With few variables to work with, it felt as though not many questions could be explored. With the help of some data manipulation and analysis I decided to hone in on five different insightful questions to explore trends within this dataset.

A quick look of the data is shown below:

##    Year    Name Gender Births Rank
## 1: 2020    Liam      M  19659    1
## 2: 2020    Noah      M  18252    2
## 3: 2020  Oliver      M  14147    3
## 4: 2020  Elijah      M  13034    4
## 5: 2020 William      M  12541    5
## 6: 2020   James      M  12250    6

How did the number of births per year change over this time period?

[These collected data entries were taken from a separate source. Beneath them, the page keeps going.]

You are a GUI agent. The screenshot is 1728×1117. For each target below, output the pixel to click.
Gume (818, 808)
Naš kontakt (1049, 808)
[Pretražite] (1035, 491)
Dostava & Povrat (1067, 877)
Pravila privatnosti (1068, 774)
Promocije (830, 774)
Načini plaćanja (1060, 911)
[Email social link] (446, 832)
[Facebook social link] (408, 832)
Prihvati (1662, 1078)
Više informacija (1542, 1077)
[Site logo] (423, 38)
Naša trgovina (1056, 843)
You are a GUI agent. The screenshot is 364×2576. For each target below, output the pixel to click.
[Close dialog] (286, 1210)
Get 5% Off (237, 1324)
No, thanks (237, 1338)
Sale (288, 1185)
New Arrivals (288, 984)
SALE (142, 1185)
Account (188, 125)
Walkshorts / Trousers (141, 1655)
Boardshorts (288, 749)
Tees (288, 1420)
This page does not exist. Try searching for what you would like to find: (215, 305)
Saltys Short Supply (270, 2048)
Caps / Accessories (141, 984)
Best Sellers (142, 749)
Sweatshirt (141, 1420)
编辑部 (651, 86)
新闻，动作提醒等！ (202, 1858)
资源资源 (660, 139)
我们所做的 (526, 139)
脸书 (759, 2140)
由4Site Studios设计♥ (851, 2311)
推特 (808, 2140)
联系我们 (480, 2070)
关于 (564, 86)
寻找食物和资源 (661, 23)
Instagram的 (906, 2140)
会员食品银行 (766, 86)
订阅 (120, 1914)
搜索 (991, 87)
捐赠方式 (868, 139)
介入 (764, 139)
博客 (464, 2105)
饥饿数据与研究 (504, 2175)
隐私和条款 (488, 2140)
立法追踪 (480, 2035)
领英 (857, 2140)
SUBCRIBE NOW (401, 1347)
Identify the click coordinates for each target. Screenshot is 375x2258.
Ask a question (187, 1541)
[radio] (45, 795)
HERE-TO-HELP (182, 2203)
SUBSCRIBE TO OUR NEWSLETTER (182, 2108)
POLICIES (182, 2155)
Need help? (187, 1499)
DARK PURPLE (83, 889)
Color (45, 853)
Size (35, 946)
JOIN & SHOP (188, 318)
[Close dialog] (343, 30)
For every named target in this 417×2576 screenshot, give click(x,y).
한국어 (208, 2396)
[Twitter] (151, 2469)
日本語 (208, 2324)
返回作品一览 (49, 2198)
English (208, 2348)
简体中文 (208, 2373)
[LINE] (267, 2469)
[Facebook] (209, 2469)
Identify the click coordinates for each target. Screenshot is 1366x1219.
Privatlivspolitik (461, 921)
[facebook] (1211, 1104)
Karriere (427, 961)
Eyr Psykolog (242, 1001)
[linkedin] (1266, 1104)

The first step in analyzing this data was to see what trends lied within the number of children being born each year. I wanted to see if phenomenons such as the “Baby Boom” from 1946 to 1964 were reflected in this dataset. Furthermore, I also wanted to explore how the births of males and females differed over this time period, and if one gender consistently had more births than the other.

years_df <- df %>% #new data frame
  select(Year, Births) %>% #grabbing year and birth variables from original df
  group_by(Year) %>% #grouping births by year
  summarize(Total_Births = sum(Births)) #creating new variable for total births


female_years <- df %>% #new data frame for female births
  select(Year, Births, Gender) %>% #grabbing year, birth, and gender variables from original df
  filter(Gender == "F") %>%  #Filtering only for Female gender 
  group_by(Year) %>% #Grouping by year
  summarize(Total_Births = sum(Births)) #creating new variable for total births

male_years <- df %>% #new data frame for male births
  select(Year, Births, Gender) %>% #grabbing year, birth, and gender variables from original df
  filter(Gender == "M") %>% #Filtering only for Male gender 
  group_by(Year) %>% #Grouping by year
  summarize(Total_Births = sum(Births)) #creating new variable for total births

#creating line graph for 3 dataframes just created
ggplot() +
  geom_line(data = years_df,aes(x = Year, y = Total_Births/1e6, color = 'Total Births')) + #line for total births all genders
  geom_line(data = female_years, aes(x = Year, y = Total_Births/1e6, color = 'Females')) + #line for total births for females
  geom_line(data = male_years, aes(x = Year, y = Total_Births/1e6, color = 'Males')) + #line for total births for Males
  scale_color_manual(values=c('Pink','Blue','Black')) + #setting color of lines
  scale_y_continuous(labels = unit_format(unit = "M")) + #Formatting y axis to present M for millions
  scale_x_continuous(limits = c(1880, 2020)) + #setting x axis limits (not really necessary)
  labs(title = "Births by Gender",x = 'Year', y = 'Number of Births', color ='Genders') + #creating labels for axis, and legend creating title
  theme(plot.title = element_text(hjust = 0.5)) #Centering plot title

From the data, we can see that the “Baby Boom” phenomenon is shown with a skyrocketing amount of births between the years 1940 and 1960. This is then followed by the Vietnam War that occurred between 1954 and 1975 where we see the number of children drop by over one million births. This behavior is to be expected as many men were deployed while their wives stayed home.

When we dive into the births by gender we can see that more females were born than males from 1880 until almost 1935. After 1935 we almost consistently see more males born than females all the way through the year 2020.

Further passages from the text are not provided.